Carlos Sagrera
„Looking back, looking forward.“
opening Sep 13, 2025
Galerie Jochen Hempel
„Looking back, looking forward.“
opening Sep 13, 2025
Galerie Jochen Hempel
Looking back, looking forward.
A common way to see the bigger picture of human existence is by digging into the past, where the foundations of self and collective identity are based. This retrospective exercise is like what happens with a palimpsest, a precious surface that is written, erased (but not totally), and written again and again. After a while, a “patina” appears, and it rhymes with the new writing. This rhyme between past, present, and future shows an idea of positive development, but also the repetition of mistakes or undesirable patterns and habits.
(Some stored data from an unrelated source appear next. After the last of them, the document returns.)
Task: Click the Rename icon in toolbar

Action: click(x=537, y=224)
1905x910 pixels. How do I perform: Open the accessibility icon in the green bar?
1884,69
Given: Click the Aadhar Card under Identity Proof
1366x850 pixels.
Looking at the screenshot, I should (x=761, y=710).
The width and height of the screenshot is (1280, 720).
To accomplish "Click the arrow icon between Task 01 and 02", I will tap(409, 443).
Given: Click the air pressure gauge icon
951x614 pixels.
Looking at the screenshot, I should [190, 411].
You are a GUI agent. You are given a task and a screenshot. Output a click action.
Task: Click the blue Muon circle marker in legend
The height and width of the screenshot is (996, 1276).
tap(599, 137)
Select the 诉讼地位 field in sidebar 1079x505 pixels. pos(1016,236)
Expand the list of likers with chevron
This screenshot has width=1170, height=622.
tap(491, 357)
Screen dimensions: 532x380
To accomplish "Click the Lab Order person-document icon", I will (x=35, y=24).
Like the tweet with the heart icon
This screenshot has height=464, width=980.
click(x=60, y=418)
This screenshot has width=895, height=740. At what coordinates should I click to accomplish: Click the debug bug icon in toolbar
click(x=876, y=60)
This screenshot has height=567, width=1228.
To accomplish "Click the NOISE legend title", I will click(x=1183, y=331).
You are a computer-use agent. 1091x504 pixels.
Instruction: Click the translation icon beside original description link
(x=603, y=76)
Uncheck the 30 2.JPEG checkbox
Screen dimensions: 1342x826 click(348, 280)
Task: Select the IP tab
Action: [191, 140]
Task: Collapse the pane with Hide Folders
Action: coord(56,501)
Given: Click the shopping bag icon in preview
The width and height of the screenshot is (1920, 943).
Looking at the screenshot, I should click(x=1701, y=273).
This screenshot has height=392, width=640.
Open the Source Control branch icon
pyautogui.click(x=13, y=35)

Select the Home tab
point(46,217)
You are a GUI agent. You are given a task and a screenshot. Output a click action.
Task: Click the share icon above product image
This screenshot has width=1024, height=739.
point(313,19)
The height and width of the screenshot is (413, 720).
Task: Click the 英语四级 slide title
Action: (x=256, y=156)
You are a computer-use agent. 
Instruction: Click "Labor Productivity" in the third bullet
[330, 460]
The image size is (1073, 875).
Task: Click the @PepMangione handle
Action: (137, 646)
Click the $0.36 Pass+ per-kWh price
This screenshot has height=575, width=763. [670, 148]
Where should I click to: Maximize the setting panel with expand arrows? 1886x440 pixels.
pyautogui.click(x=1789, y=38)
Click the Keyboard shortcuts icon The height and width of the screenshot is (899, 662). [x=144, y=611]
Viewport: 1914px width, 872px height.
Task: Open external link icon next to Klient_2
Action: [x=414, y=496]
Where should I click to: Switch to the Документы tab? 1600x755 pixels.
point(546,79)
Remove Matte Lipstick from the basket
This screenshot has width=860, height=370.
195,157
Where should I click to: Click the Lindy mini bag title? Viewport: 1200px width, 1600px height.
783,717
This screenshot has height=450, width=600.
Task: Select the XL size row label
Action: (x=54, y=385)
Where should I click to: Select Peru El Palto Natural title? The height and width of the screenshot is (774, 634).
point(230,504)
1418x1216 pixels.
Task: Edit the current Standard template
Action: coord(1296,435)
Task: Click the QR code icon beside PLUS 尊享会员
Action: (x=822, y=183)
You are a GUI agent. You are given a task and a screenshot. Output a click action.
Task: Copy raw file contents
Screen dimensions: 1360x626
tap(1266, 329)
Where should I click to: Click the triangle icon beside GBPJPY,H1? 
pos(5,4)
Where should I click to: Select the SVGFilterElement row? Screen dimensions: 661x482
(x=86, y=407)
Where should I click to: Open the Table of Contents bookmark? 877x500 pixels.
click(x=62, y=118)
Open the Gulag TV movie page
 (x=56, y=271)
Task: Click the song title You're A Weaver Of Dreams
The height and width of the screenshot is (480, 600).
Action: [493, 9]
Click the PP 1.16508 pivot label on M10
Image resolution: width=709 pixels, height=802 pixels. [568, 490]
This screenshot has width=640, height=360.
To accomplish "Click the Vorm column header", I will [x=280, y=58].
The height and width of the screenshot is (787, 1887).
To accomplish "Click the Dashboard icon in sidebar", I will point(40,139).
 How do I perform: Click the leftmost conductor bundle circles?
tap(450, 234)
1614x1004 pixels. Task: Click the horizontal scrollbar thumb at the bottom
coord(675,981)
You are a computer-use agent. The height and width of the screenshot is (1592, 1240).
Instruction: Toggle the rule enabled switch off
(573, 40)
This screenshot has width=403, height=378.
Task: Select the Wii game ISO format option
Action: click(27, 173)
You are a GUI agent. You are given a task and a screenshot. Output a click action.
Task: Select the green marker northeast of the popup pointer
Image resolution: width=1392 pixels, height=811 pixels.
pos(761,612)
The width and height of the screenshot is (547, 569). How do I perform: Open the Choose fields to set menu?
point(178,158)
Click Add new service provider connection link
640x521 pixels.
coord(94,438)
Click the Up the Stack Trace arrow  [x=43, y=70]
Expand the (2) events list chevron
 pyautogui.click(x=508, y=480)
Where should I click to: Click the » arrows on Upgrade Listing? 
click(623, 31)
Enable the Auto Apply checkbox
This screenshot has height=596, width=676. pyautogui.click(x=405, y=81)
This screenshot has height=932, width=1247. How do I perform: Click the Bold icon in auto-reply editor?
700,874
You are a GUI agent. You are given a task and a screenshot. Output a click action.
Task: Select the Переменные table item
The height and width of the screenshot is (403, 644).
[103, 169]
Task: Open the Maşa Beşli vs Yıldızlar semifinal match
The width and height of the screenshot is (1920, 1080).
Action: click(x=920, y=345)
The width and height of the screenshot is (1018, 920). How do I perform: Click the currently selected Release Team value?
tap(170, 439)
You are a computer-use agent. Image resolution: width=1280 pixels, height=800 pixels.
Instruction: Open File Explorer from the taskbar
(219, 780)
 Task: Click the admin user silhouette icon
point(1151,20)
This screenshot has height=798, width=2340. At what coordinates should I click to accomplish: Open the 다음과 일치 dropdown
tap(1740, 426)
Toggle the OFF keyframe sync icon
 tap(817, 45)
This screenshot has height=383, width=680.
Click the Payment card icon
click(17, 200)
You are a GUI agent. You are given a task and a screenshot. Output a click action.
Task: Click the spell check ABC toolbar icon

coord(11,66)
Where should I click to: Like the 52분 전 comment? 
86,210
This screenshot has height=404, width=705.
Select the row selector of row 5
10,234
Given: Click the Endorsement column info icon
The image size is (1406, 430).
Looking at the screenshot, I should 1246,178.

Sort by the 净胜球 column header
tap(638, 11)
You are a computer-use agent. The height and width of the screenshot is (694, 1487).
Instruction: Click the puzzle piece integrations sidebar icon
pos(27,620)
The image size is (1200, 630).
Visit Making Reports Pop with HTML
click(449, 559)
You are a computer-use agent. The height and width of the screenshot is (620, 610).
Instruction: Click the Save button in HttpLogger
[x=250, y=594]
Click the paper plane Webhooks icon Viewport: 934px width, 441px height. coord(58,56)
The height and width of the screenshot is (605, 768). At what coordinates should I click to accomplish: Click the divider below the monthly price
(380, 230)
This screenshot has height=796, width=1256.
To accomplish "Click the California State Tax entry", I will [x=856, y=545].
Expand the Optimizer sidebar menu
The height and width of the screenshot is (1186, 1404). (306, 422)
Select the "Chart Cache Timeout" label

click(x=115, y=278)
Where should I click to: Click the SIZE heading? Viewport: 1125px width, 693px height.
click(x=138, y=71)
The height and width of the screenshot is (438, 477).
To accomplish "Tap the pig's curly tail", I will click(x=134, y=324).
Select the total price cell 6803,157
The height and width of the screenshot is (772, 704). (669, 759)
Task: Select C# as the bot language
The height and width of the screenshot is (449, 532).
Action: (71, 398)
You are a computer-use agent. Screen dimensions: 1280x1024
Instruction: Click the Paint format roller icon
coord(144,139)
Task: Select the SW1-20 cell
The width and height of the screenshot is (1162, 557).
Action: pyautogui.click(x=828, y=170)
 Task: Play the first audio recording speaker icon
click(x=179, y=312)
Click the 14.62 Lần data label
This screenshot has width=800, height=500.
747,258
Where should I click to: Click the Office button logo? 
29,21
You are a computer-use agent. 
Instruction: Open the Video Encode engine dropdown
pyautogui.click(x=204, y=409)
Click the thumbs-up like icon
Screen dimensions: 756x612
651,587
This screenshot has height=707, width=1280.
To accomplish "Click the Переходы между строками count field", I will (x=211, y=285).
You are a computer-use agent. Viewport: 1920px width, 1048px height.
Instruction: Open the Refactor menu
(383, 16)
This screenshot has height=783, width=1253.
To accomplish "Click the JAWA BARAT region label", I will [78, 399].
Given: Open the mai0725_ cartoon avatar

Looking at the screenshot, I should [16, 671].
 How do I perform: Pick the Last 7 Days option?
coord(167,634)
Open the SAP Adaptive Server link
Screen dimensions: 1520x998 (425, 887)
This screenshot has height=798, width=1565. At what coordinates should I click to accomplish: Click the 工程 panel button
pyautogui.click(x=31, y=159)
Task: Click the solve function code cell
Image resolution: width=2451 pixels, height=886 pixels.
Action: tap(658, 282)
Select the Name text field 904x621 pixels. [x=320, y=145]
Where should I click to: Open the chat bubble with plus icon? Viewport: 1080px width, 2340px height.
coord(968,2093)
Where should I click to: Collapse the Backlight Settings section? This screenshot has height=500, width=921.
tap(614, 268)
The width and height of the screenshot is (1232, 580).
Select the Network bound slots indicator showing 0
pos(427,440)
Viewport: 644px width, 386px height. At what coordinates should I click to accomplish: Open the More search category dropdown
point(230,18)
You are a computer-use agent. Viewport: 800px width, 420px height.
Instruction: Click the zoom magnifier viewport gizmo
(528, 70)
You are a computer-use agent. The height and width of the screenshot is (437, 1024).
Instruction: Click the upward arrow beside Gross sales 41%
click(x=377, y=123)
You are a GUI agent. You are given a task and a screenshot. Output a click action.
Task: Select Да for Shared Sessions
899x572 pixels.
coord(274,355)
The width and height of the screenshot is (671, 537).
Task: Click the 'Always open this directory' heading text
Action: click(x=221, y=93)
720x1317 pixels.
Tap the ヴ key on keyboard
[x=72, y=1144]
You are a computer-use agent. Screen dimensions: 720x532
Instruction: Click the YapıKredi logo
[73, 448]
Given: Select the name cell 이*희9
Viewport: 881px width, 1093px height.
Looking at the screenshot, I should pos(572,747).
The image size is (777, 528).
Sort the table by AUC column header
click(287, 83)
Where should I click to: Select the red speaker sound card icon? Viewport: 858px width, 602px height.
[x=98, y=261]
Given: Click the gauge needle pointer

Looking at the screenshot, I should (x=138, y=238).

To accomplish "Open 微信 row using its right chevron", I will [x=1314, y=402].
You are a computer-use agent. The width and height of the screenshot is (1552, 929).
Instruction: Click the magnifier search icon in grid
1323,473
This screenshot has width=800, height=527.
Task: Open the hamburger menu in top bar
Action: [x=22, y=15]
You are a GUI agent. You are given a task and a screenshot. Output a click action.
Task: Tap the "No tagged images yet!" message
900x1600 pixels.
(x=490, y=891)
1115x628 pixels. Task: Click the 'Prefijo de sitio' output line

Throughout history, Oriental and Occidental civilizations have been “looking back” into the past as a way to deal with the uncertainty and void of the Future. The History seen as a non-linear but cyclic repetition of facts under similar circumstances is reflected in ideas such as stoicism, reincarnation, or “eternal return”. In the case of Occidental Abrahamic religions, despite being based on a linear time vision where beginning and end are very defined, they also function under cyclical ideas of time. Rituals and fests are remembering events from the past and revealing a desired „looking forward“ to a fulfilled future.
How about looking back into the spaces of our childhood, or imagining ourselves inside family and friends‘ places and rooms that were somehow linked to our past?
An interior space collects elements from a certain style according to the sociopolitical and geographical reality (objects, furniture, proportions, decorative patterns, colors…). It is also a place filtered from the outdoor public space and affected by the domestic weather produced in day-to-day life. It is a stage for private behavioural patterns apprehended and inherited from past generations.
Remembering these scenarios from the past, the selective memory starts to reveal itself. An unconscious self-shaped past appears. The irrelevant or non-fitting parts of our past experience are discarded, leaving place for the facts that resonate with our identity, taste, ideologies, and manners.
Because of the collective memory, we can also recognize ourselves in other unknown situations and spaces apparently unrelated to us. A furniture shape, a specific object, a certain decorative pattern… links us with our past, as it happens strongly with the olfactory sense, suddenly revealing a vivid reminiscence of someone or something that we experienced once.